Davis ailesi, mesleği yazarlık olan baba Jake Davis, eşi Patricia ve küçük kızları Katie'den oluşan üç kişilik bir ailedir. Ailecek yaptıkları bir araba yolculuğu sırasında Patricia, Jake ile nedeni kıskançlık olan hararetli bir tartışmaya girer. Katie olup bitenleri arka koltuktan endişeli gözler ile takip ederken, Jake direksiyonun kontrolünü kaybeder ve kaza sonucunda da eşi Patricia hayatını kaybeder.
Bu acı olay sonrası Jake yalnızca küçük kızının tüm sorumluluklarını üstlenmek zorunda kalmayacak, aynı zamanda, kazada geçirdiği beyin travmasına bağlı olarak belirsiz aralıklarla gelen krizler ile de mücadele edecektir. Katie'den uzak kalmayı istemediği için tedavi olmaya ilk başta karşı çıksa da, doktorunun, durumunun daha da kötüye gidebileceğini ve bunu kızının iyiliği için yapması gerektiğini söylemesi üzerine nihayet ikna olur.

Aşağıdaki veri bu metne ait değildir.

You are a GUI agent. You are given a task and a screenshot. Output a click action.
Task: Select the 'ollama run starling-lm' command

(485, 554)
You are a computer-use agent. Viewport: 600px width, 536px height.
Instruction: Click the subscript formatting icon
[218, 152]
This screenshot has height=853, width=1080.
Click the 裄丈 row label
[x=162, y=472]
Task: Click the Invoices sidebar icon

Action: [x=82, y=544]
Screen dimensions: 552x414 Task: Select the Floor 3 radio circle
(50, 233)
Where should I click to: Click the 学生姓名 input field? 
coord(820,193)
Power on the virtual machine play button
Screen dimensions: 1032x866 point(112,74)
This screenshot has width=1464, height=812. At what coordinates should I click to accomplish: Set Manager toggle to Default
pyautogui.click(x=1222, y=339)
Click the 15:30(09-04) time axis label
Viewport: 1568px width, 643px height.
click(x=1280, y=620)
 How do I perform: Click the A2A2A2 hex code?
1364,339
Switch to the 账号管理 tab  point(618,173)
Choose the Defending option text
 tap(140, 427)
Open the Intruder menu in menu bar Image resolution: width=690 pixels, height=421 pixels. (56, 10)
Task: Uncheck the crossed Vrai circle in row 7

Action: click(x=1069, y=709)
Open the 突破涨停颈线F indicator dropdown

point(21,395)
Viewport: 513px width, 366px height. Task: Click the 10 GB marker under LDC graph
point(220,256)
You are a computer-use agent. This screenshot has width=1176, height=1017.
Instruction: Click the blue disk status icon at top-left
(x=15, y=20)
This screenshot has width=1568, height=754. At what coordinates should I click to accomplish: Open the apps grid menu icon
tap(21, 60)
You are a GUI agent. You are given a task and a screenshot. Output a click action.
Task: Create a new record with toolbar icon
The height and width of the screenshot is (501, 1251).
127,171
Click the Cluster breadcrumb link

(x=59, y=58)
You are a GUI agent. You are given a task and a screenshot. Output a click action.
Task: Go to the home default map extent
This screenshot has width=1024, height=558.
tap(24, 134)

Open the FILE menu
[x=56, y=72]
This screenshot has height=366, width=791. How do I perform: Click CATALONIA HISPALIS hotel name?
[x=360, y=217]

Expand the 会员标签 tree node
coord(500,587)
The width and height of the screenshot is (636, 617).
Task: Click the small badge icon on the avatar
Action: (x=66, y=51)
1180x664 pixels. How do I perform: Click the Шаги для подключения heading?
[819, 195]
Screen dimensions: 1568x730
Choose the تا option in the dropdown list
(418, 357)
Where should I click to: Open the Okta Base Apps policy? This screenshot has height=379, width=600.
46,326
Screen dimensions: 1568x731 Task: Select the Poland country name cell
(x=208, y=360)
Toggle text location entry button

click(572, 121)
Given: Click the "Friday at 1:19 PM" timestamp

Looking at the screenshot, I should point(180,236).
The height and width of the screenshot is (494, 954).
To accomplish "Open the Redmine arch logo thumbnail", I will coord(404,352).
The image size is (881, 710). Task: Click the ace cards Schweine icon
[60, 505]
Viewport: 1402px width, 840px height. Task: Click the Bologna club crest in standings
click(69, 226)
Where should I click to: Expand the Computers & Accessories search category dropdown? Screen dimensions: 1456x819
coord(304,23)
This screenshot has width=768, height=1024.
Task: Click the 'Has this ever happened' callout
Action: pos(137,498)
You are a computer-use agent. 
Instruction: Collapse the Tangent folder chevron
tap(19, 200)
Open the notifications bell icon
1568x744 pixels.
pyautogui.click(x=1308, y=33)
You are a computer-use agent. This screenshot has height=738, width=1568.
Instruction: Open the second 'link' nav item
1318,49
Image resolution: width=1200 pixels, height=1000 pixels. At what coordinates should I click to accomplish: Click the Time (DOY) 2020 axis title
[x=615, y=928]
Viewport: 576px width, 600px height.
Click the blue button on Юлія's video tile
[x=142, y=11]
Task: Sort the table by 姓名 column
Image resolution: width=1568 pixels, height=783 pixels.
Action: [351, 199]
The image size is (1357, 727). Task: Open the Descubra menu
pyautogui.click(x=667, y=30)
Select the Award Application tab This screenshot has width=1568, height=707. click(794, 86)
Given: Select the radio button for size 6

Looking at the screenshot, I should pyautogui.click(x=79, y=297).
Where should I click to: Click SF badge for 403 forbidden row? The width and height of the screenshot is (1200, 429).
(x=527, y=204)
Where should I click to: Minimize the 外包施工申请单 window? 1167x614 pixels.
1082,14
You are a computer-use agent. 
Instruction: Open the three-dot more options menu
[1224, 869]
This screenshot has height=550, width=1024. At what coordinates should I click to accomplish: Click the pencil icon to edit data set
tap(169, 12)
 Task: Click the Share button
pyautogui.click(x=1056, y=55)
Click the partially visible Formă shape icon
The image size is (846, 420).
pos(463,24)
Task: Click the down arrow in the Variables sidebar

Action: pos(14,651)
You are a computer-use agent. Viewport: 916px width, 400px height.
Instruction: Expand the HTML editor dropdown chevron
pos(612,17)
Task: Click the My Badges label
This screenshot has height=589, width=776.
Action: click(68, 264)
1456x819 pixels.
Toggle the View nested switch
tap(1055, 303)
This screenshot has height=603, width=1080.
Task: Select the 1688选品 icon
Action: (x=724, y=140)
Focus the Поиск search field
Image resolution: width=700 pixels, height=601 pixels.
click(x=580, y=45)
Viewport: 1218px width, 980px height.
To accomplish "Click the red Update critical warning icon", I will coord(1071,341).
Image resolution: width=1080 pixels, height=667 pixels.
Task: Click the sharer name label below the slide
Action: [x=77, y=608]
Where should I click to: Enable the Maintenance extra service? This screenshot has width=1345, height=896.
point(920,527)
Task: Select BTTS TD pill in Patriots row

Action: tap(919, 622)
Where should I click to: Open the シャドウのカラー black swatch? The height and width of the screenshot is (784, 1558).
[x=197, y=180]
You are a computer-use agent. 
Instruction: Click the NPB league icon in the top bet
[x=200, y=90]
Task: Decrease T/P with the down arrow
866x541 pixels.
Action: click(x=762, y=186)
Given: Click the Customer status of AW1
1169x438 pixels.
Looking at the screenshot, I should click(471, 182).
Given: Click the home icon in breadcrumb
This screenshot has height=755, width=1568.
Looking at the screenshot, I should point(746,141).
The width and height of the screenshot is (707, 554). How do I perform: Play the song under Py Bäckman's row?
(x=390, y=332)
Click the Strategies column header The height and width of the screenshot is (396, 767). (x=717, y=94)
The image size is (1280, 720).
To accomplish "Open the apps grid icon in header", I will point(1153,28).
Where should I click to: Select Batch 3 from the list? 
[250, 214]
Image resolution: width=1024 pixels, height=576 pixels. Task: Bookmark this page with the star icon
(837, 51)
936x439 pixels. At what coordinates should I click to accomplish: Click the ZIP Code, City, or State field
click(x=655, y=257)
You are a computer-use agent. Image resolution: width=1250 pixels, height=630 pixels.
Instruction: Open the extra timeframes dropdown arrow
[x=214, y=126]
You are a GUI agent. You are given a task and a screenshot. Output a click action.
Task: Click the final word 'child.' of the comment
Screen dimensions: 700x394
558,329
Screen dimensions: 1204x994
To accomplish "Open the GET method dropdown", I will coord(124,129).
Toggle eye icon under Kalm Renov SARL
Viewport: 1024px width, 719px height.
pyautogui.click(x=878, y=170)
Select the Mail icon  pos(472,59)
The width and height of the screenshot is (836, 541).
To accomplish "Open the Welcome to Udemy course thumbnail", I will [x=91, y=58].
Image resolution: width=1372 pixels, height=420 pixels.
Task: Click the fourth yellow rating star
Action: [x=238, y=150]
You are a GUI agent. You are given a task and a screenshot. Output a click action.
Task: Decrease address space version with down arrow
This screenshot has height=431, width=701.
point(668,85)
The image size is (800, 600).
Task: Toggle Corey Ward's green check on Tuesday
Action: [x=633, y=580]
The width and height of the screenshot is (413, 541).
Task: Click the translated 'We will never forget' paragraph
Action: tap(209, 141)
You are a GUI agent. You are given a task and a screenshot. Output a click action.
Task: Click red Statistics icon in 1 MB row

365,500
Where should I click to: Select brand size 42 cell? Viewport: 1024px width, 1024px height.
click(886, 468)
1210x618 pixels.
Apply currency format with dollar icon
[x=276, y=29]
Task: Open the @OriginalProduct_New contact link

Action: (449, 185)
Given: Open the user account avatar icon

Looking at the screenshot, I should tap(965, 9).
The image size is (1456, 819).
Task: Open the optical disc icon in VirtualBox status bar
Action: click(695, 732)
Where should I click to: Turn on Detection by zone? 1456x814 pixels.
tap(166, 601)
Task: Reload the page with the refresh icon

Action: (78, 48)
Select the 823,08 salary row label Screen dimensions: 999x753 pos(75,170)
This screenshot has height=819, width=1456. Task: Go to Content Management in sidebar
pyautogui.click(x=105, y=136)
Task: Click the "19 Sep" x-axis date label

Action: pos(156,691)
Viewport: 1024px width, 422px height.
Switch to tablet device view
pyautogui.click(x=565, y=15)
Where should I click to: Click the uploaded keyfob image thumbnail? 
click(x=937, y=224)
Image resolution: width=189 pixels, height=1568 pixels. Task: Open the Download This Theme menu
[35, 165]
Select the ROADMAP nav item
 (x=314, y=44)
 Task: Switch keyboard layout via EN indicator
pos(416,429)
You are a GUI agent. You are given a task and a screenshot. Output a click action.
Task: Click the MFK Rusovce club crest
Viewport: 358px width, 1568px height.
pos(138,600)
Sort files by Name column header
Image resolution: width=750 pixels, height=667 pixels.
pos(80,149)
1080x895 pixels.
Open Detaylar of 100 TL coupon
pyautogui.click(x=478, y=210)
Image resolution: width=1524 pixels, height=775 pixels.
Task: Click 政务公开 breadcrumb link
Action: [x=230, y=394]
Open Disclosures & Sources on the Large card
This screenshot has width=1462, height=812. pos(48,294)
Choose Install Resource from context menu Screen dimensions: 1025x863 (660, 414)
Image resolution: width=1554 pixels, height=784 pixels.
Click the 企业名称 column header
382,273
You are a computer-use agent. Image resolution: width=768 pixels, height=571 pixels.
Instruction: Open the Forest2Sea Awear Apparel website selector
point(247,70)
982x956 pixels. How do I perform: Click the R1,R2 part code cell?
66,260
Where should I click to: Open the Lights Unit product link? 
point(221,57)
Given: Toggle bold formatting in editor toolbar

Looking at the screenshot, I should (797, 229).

Jake'in 7 aylık tedavi süresinde küçük Katie, teyzesi Elizabeth ve eniştesi William ile birlikte kalır. Babasının geri döneceği güne kadar, son derece iyi şartlar altında hayatına devam edecektir. Katie'nin küçüklüğünü oynayan Kylie Rogers'ın film boyunca kusursuza yakın bir performans sergilediğini ve sadece ayrılık sahnesindeki oyunculuğuyla bile filmi hatırlanmaya değer kıldığını söylemeliyim.
Tedavi sona erdiğinde Jake büyük bir heyecanla Katie'yi almaya gider. Ancak şok bir gelişme ile karşılaşacağından habersizdir. Elizabeth ve William, Katie'yi evlatlık edinmek istediklerini söylerler. Bu garip kararın altında yatan sebeplerden bir tanesi de Elizabeth'in, kardeşi Patricia'yı Jake'in öldürdüğünü düşünmesi ve ona içten içe nefret duymasıdır.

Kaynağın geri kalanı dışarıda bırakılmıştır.